Copy every row below verbatim, preserving each line break, space, and character without alteration.
=====
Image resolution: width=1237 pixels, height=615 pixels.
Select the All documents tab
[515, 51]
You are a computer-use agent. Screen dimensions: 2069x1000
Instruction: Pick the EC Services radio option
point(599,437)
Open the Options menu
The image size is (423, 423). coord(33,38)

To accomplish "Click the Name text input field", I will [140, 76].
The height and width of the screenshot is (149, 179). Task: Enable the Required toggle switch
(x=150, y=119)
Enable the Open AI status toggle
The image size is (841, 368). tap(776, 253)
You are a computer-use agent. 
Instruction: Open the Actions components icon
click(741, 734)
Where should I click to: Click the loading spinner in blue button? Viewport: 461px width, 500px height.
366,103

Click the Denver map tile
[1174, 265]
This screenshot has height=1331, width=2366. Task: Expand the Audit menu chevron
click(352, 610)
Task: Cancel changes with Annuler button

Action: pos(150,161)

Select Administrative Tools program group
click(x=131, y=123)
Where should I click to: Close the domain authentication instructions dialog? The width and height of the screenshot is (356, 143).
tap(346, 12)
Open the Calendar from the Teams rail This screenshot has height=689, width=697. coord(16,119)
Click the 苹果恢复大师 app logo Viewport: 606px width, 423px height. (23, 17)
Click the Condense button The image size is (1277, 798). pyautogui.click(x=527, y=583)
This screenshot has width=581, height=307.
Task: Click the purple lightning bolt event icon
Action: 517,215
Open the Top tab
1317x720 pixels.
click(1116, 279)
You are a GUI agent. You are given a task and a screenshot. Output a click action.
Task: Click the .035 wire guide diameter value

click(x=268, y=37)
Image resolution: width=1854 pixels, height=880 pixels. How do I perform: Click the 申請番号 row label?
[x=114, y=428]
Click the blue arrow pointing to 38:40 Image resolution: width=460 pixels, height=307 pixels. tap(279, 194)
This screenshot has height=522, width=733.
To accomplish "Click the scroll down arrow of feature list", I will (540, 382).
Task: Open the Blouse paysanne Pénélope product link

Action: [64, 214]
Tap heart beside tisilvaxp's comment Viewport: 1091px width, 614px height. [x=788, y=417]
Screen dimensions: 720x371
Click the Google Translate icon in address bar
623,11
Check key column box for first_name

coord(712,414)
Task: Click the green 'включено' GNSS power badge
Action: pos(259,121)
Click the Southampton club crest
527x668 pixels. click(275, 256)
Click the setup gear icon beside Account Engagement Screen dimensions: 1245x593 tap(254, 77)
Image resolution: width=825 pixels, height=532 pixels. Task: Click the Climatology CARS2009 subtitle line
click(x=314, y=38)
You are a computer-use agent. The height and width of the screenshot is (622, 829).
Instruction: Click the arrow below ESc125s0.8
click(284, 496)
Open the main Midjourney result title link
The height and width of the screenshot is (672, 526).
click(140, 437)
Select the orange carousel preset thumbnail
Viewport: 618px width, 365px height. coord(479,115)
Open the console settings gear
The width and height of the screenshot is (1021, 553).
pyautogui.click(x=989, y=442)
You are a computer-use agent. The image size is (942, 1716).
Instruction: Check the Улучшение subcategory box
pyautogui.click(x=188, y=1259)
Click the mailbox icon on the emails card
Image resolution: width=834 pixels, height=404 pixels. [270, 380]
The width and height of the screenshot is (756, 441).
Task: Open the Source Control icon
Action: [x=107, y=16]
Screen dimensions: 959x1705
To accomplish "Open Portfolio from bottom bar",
=====
Correct result:
Image resolution: width=1237 pixels, height=615 pixels.
Select the All documents tab
[515, 51]
You are a computer-use agent. Screen dimensions: 2069x1000
Instruction: Pick the EC Services radio option
point(599,437)
Open the Options menu
The image size is (423, 423). coord(33,38)

To accomplish "Click the Name text input field", I will [140, 76].
The height and width of the screenshot is (149, 179). Task: Enable the Required toggle switch
(x=150, y=119)
Enable the Open AI status toggle
The image size is (841, 368). tap(776, 253)
You are a computer-use agent. 
Instruction: Open the Actions components icon
click(741, 734)
Where should I click to: Click the loading spinner in blue button? Viewport: 461px width, 500px height.
366,103

Click the Denver map tile
[1174, 265]
This screenshot has height=1331, width=2366. Task: Expand the Audit menu chevron
click(352, 610)
Task: Cancel changes with Annuler button

Action: pos(150,161)

Select Administrative Tools program group
click(x=131, y=123)
Where should I click to: Close the domain authentication instructions dialog? The width and height of the screenshot is (356, 143).
tap(346, 12)
Open the Calendar from the Teams rail This screenshot has height=689, width=697. coord(16,119)
Click the 苹果恢复大师 app logo Viewport: 606px width, 423px height. (23, 17)
Click the Condense button The image size is (1277, 798). pyautogui.click(x=527, y=583)
This screenshot has width=581, height=307.
Task: Click the purple lightning bolt event icon
Action: 517,215
Open the Top tab
1317x720 pixels.
click(1116, 279)
You are a GUI agent. You are given a task and a screenshot. Output a click action.
Task: Click the .035 wire guide diameter value

click(x=268, y=37)
Image resolution: width=1854 pixels, height=880 pixels. How do I perform: Click the 申請番号 row label?
[x=114, y=428]
Click the blue arrow pointing to 38:40 Image resolution: width=460 pixels, height=307 pixels. tap(279, 194)
This screenshot has height=522, width=733.
To accomplish "Click the scroll down arrow of feature list", I will (540, 382).
Task: Open the Blouse paysanne Pénélope product link

Action: [64, 214]
Tap heart beside tisilvaxp's comment Viewport: 1091px width, 614px height. [x=788, y=417]
Screen dimensions: 720x371
Click the Google Translate icon in address bar
623,11
Check key column box for first_name

coord(712,414)
Task: Click the green 'включено' GNSS power badge
Action: pos(259,121)
Click the Southampton club crest
527x668 pixels. click(275, 256)
Click the setup gear icon beside Account Engagement Screen dimensions: 1245x593 tap(254, 77)
Image resolution: width=825 pixels, height=532 pixels. Task: Click the Climatology CARS2009 subtitle line
click(x=314, y=38)
You are a computer-use agent. The height and width of the screenshot is (622, 829).
Instruction: Click the arrow below ESc125s0.8
click(284, 496)
Open the main Midjourney result title link
The height and width of the screenshot is (672, 526).
click(140, 437)
Select the orange carousel preset thumbnail
Viewport: 618px width, 365px height. coord(479,115)
Open the console settings gear
The width and height of the screenshot is (1021, 553).
pyautogui.click(x=989, y=442)
You are a computer-use agent. The image size is (942, 1716).
Instruction: Check the Улучшение subcategory box
pyautogui.click(x=188, y=1259)
Click the mailbox icon on the emails card
Image resolution: width=834 pixels, height=404 pixels. [270, 380]
The width and height of the screenshot is (756, 441).
Task: Open the Source Control icon
Action: [x=107, y=16]
Screen dimensions: 959x1705
To accomplish "Open Portfolio from bottom bar",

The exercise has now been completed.